Novel Rejuvenated T Cell Immunotherapy for Lung Cancer
Grant Number: 
DISC2-08874
Project Objective: 
  • A cellular immunotherapy approach (candidate) that targets non-small cell lung carcinoma (NSCLC) with EGFR mutations.   

Investigator: 
Institution: 
Type: 
PI
Disease Focus: 
Lung Cancer
Cancer
Human Stem Cell Use: 
iPS Cell
Cell Line Generation: 
iPS Cell
Award Value: 
$1,968,456
Status: 
Active

Grant Application Details

Application Title: 
  • Novel Rejuvenated T Cell Immunotherapy for Lung Cancer
Public Abstract: 

Research Objective

Through this project, we would like to evaluate how this T-iPSC-based immunotherapy that we have developed can eliminate lung cancer cells effectively in vivo using xenografted SCID mice.

Impact

This novel T-iPSC-based immunotherapy will provide another effective treatment for lung cancer and possible other malignancies by supplying unlimited number of young and active CTLs.

Major Proposed Activities

  • Peptides synthesis for EGFR mutation hot spots and selection of the peptides with affinity binding assay
  • Patient lung cancer/ blood cell culture and xenograft establishment in SCID mice for establishing tumor model
  • Peptide responsive T cell selection, IPS induction and T cell redifferentiation and expansion (rejCTL) for cell-based immunotherapy
  • transfusion of patient specific rejCTL cells into lung cancer grafted mice to treat tumors
  • Evaluation of the efficacy of rejCTL cell therapy by observing tumor sizes in xenografted mice
  • Statistical analysis and conclusion for this novel cell-based cancer treatment and contact FDA for initiation of a clinical trial
Statement of Benefit to California: 

Lung cancer is known to cause the highest fatality rate.
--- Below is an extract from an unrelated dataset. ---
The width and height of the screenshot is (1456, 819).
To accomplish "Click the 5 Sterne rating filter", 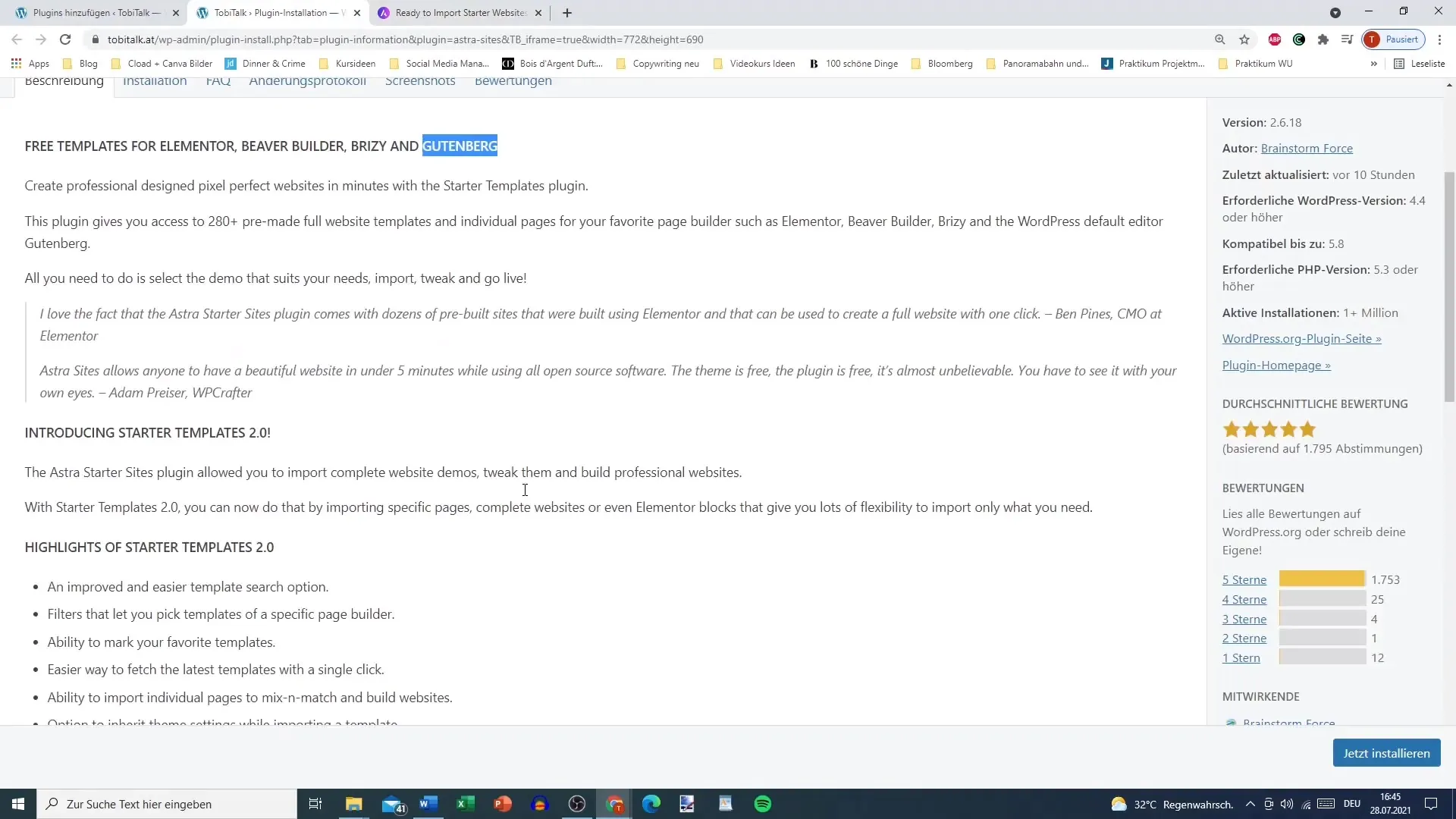I will 1244,579.
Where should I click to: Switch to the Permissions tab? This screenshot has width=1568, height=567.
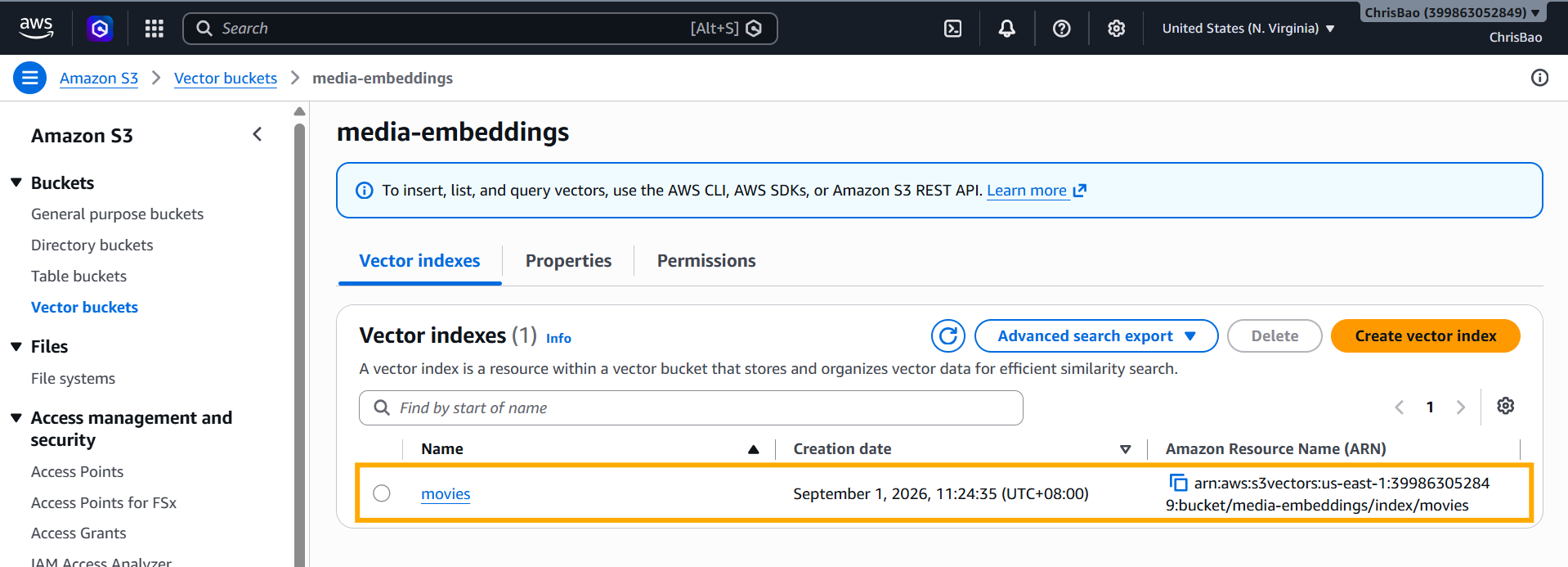(706, 260)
California State and citizens suffer similarly as the US and worldwide do. A fairly common HLA allele, e.g. HLA A0201 presents in up to 50% of California populations. Thus, we can provide an ‘off the shelf’ therapy for most of cancer patients. As a California based institute, we will succeed this research and pioneer this frontier cell- based immunotherapy, and conduct a possible clinical trial through CIRM funding.